*DATA SUPPLIED*.
☆ ☆ ☆ ☆ ☆ ☆ ☆

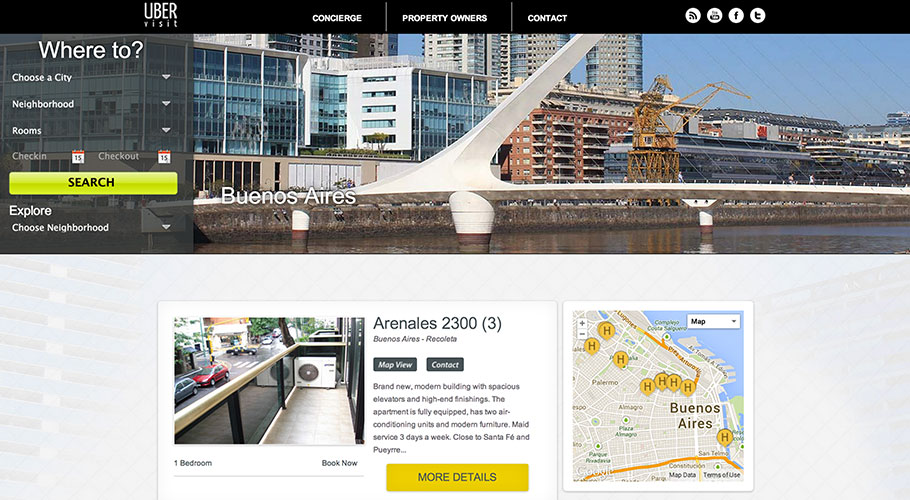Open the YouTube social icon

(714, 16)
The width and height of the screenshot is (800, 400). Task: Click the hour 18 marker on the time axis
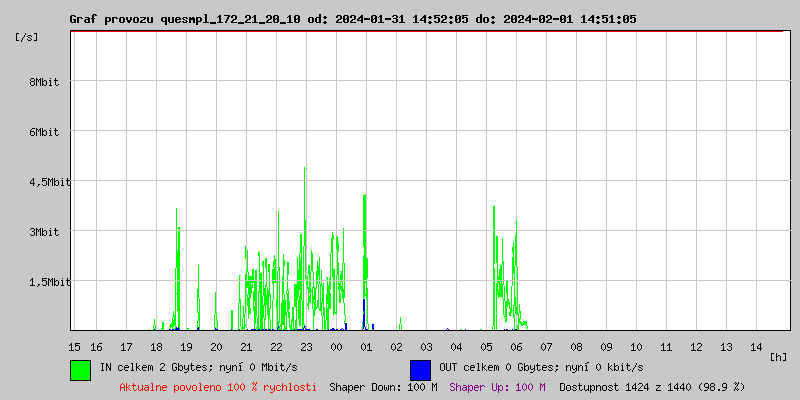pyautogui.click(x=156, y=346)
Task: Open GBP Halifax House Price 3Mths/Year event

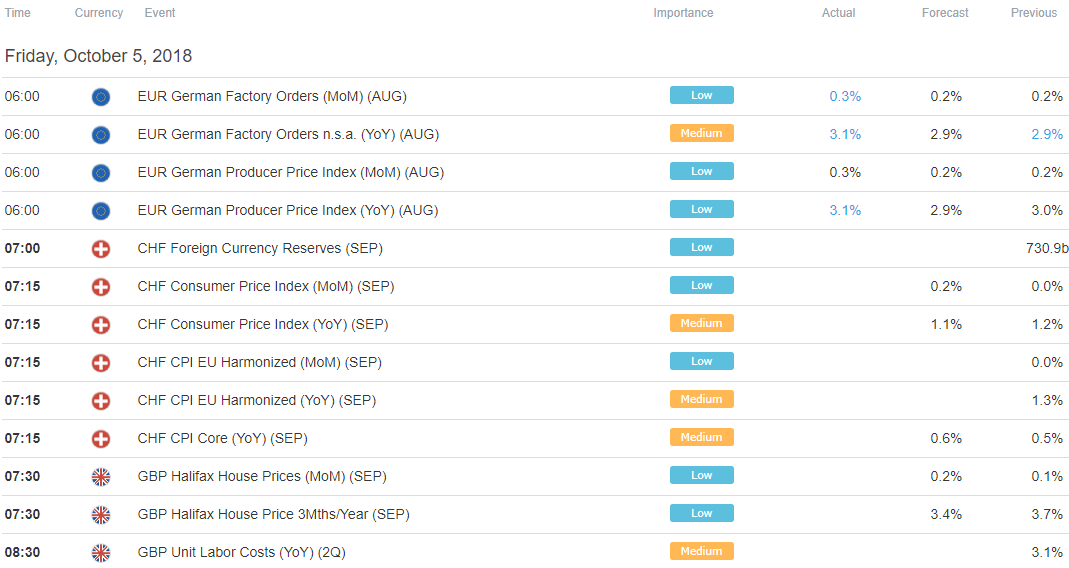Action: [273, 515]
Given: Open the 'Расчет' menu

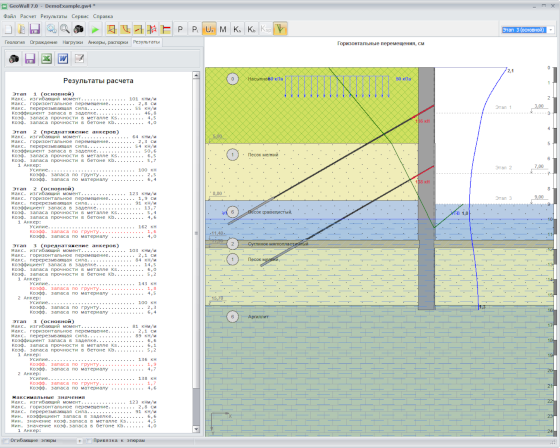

☆ ☆ ☆ ☆ ☆ ☆ ☆

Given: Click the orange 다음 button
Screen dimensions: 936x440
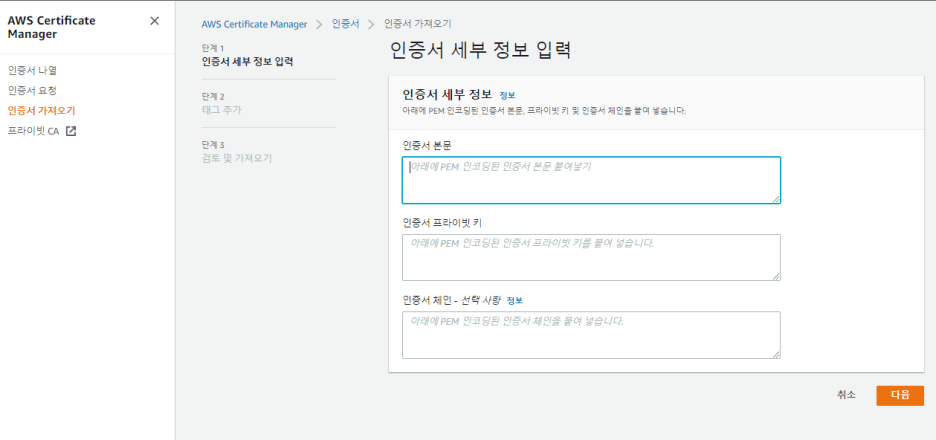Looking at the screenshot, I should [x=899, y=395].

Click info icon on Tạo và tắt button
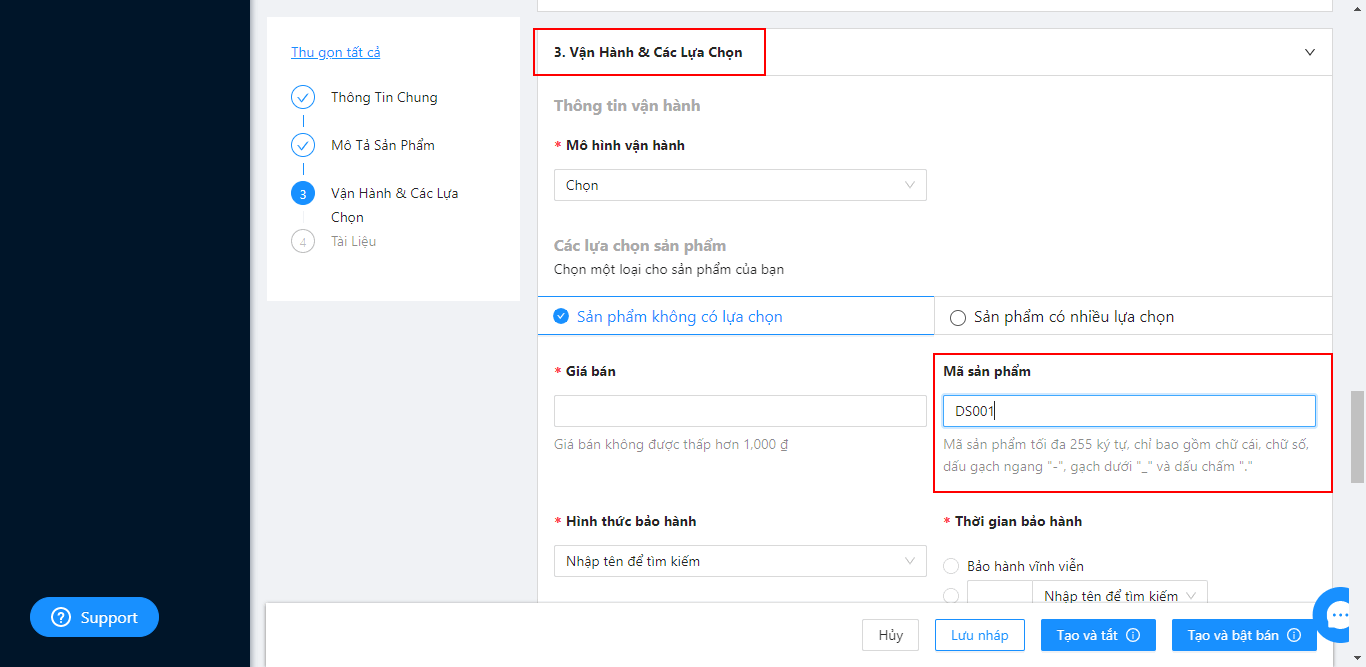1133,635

☆ ☆ ☆ ☆ ☆ ☆ ☆

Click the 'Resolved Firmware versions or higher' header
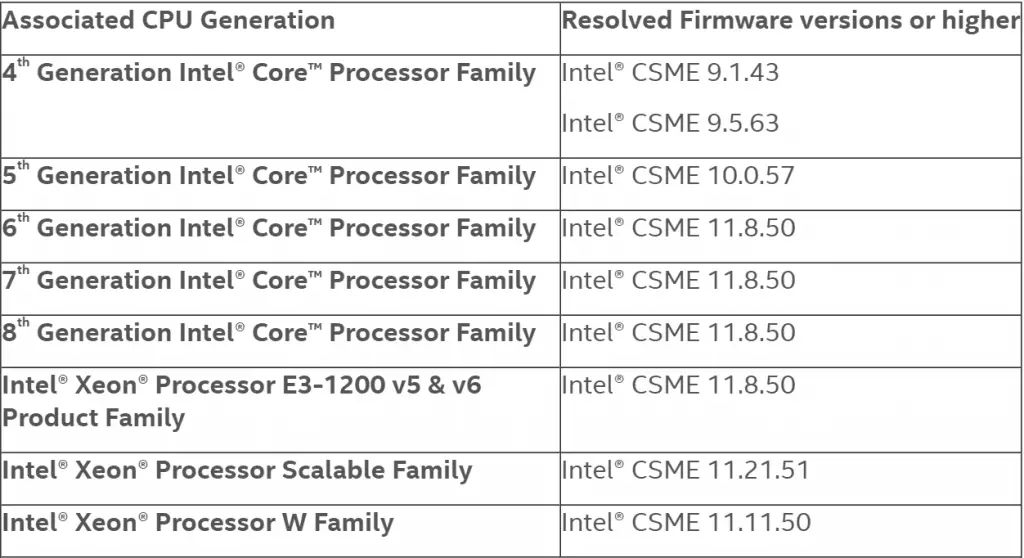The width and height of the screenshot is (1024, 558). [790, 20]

☆ ☆ ☆ ☆ ☆ ☆ ☆

*ASSIGNMENT*.
Your task is to copy only the lines above starting at the one containing "The width and height of the screenshot is (800, 400)." and ending at the one containing "Given: Open the 'Расчет' menu". Copy them exactly, both ends included, and omit the pictures.

*WRITTEN SOLUTION*.
The width and height of the screenshot is (800, 400). Task: Click the hour 18 marker on the time axis
pyautogui.click(x=156, y=346)
Task: Open GBP Halifax House Price 3Mths/Year event

Action: [273, 515]
Given: Open the 'Расчет' menu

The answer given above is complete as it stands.